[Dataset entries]

=== Section Start ===

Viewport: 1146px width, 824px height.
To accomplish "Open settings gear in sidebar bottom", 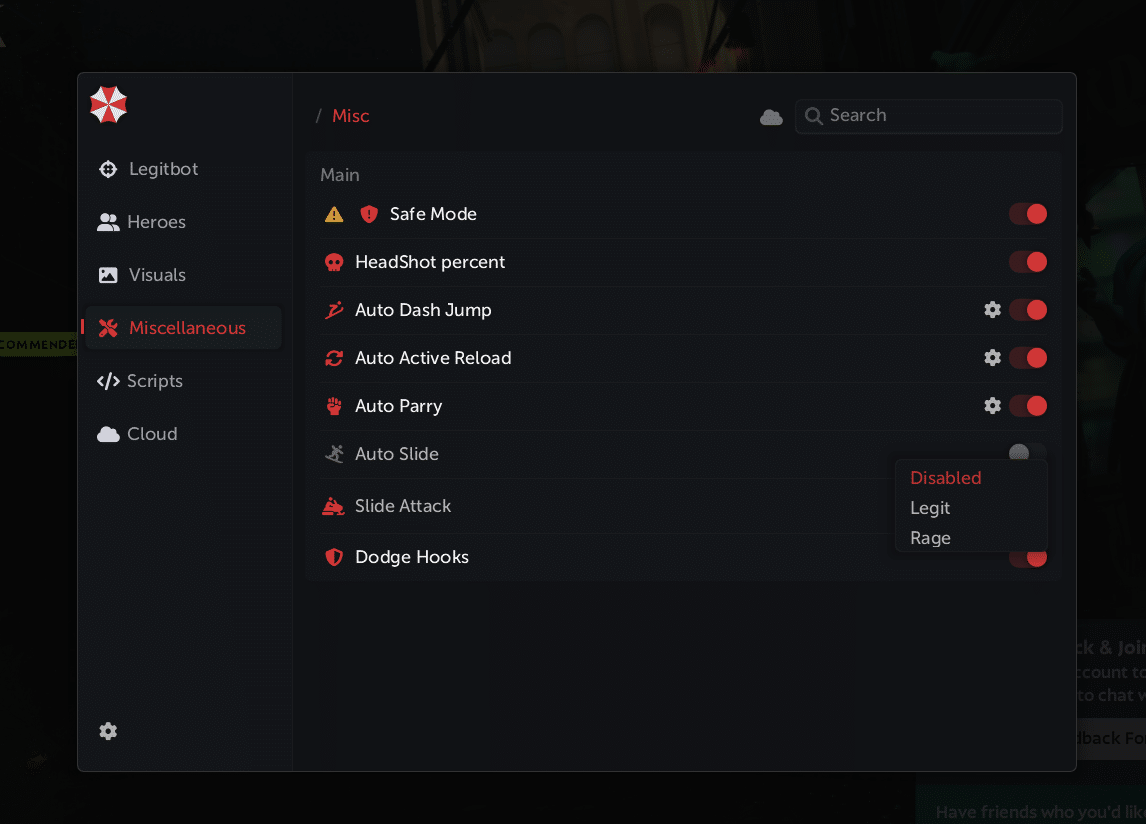I will pos(108,731).
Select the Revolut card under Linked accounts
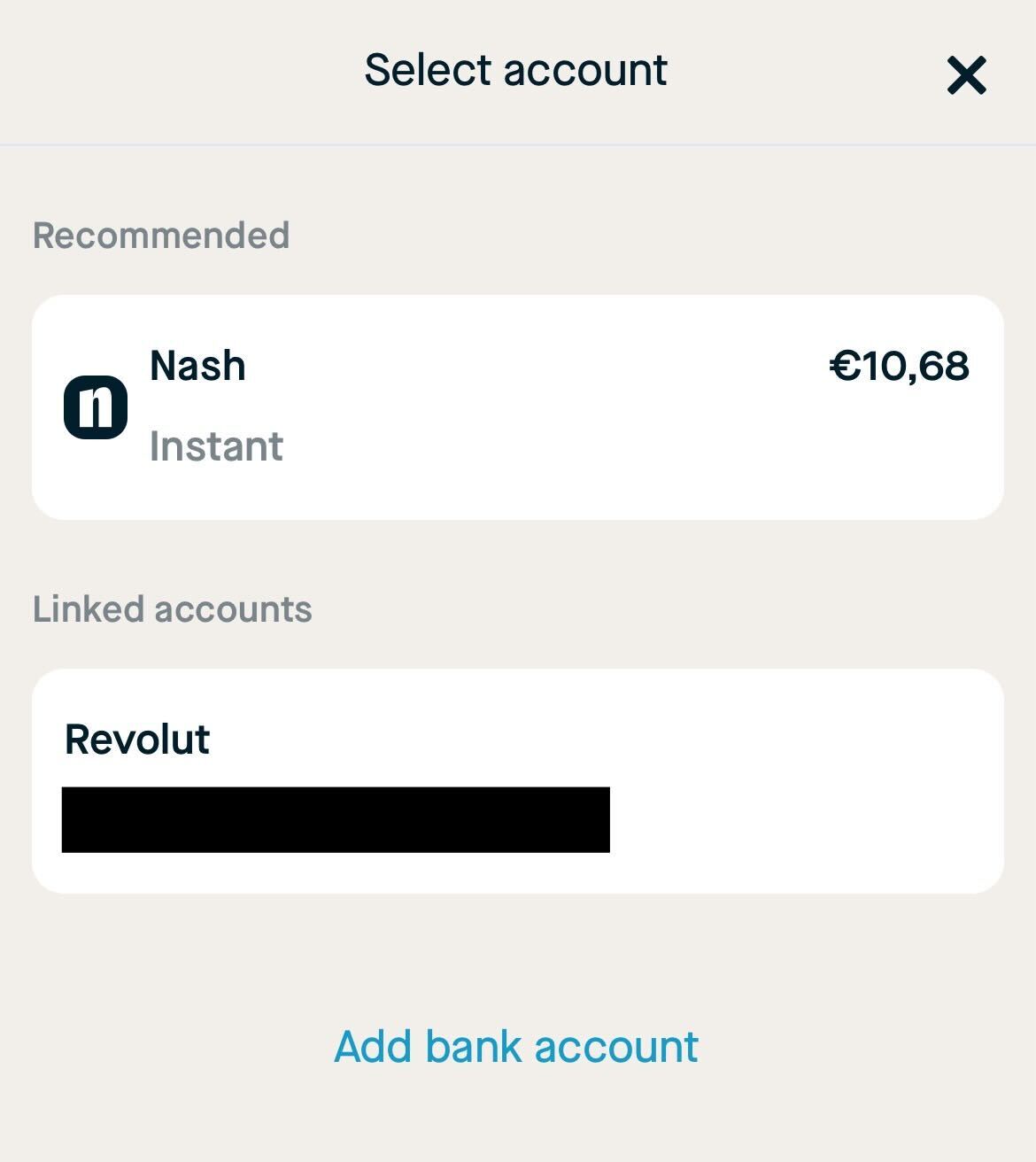 pos(518,781)

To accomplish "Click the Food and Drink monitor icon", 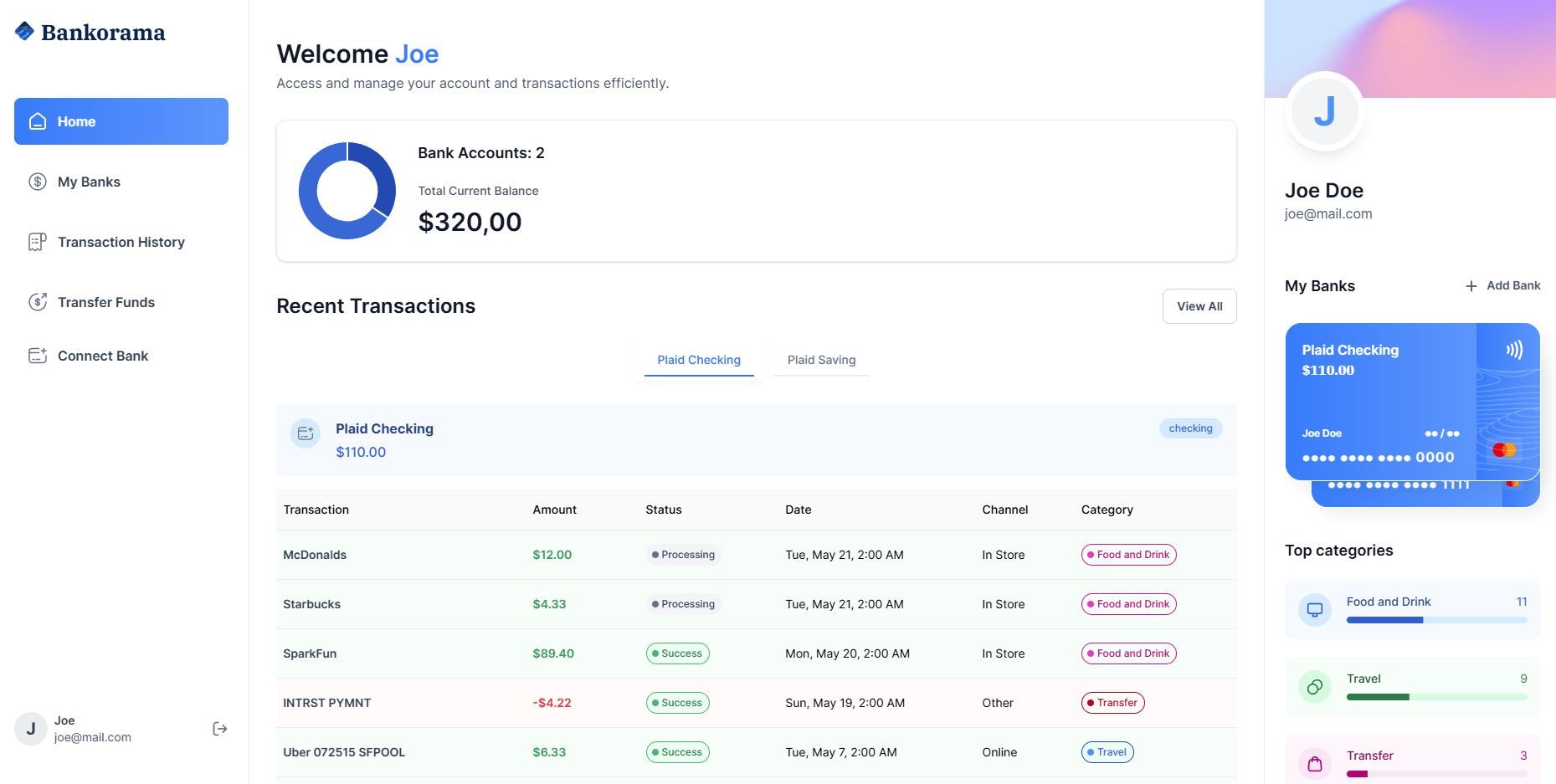I will click(x=1314, y=610).
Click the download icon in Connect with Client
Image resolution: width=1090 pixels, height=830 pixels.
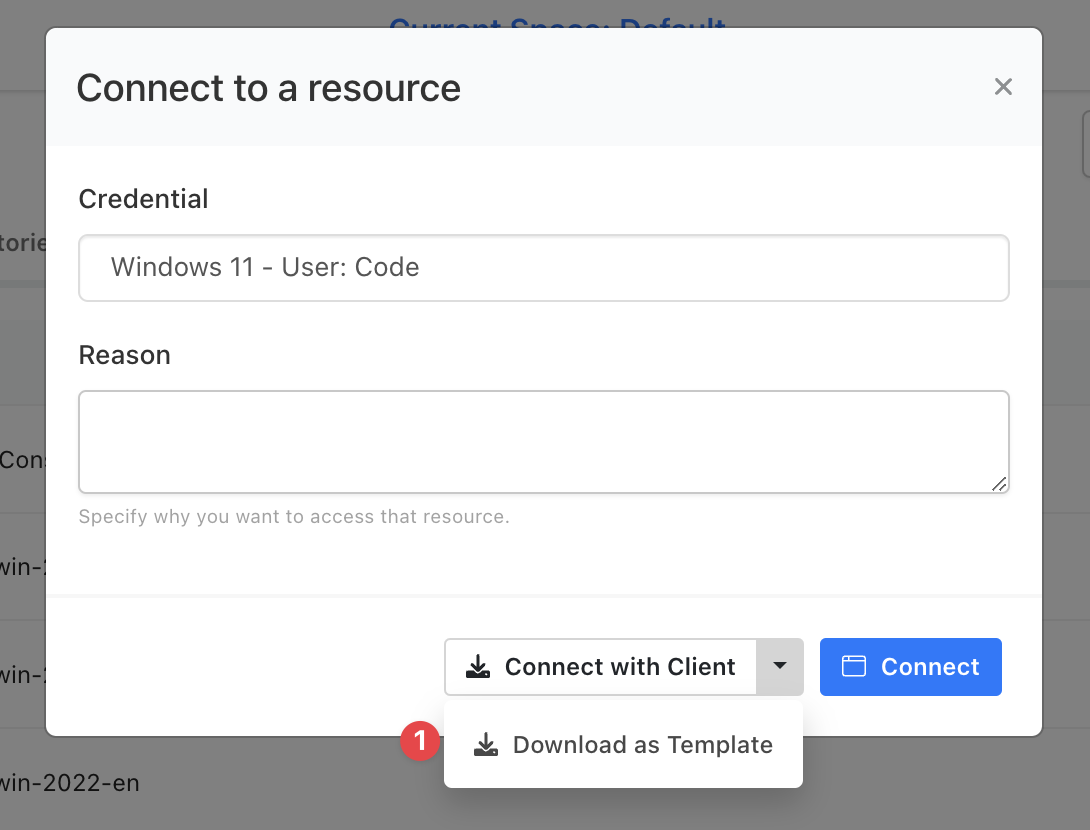click(479, 667)
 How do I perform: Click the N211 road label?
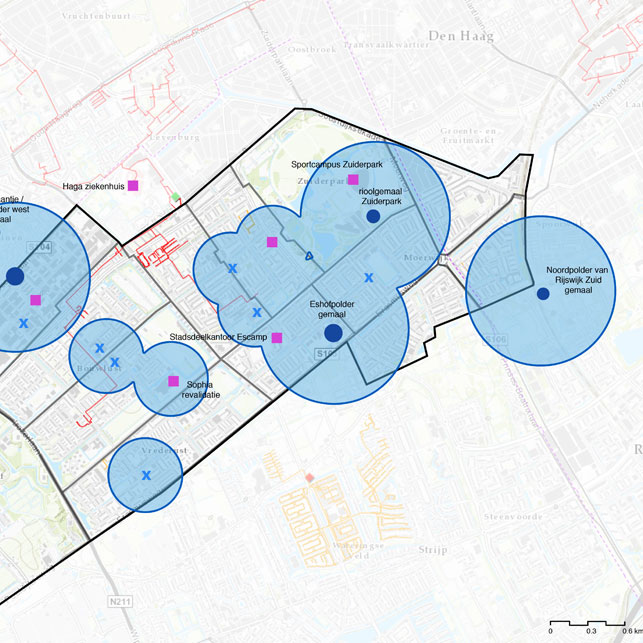point(120,600)
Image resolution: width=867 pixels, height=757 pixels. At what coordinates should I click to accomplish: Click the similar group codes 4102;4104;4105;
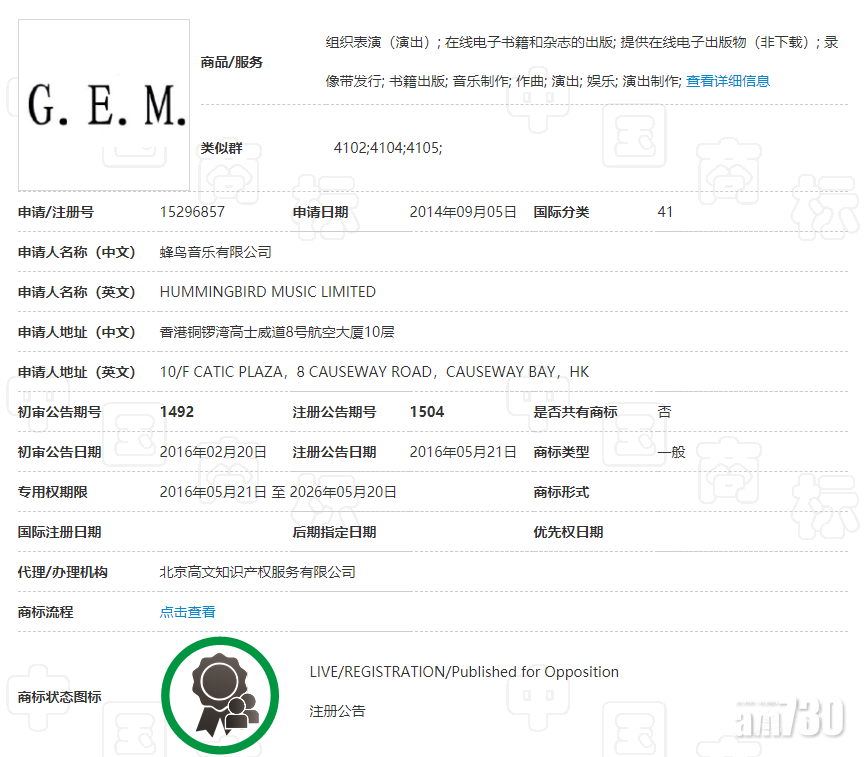coord(388,148)
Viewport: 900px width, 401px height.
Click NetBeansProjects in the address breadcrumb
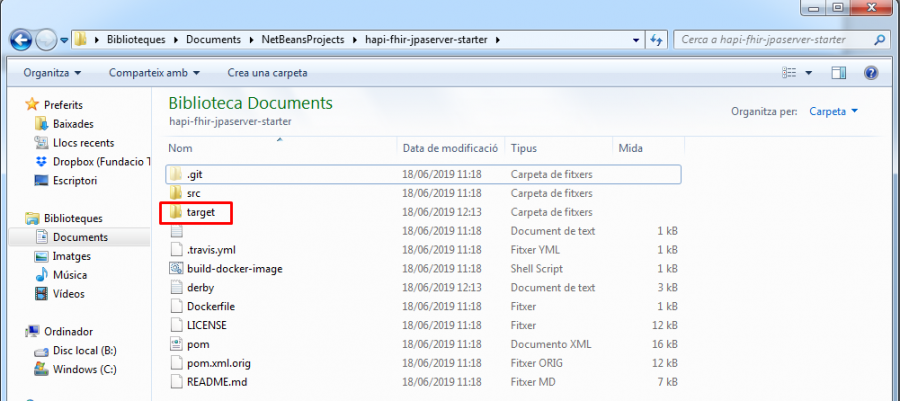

=== Section End ===

In the records above, find the line that contains "Image resolution: width=1090", then write it out along with every line after it, exactly, through the last one. Leave the pictures out.

Image resolution: width=1090 pixels, height=830 pixels.
click(479, 667)
 How do I perform: Click the N211 road label?
point(120,600)
Image resolution: width=867 pixels, height=757 pixels. At what coordinates should I click to accomplish: Click the similar group codes 4102;4104;4105;
coord(388,148)
Viewport: 900px width, 401px height.
Click NetBeansProjects in the address breadcrumb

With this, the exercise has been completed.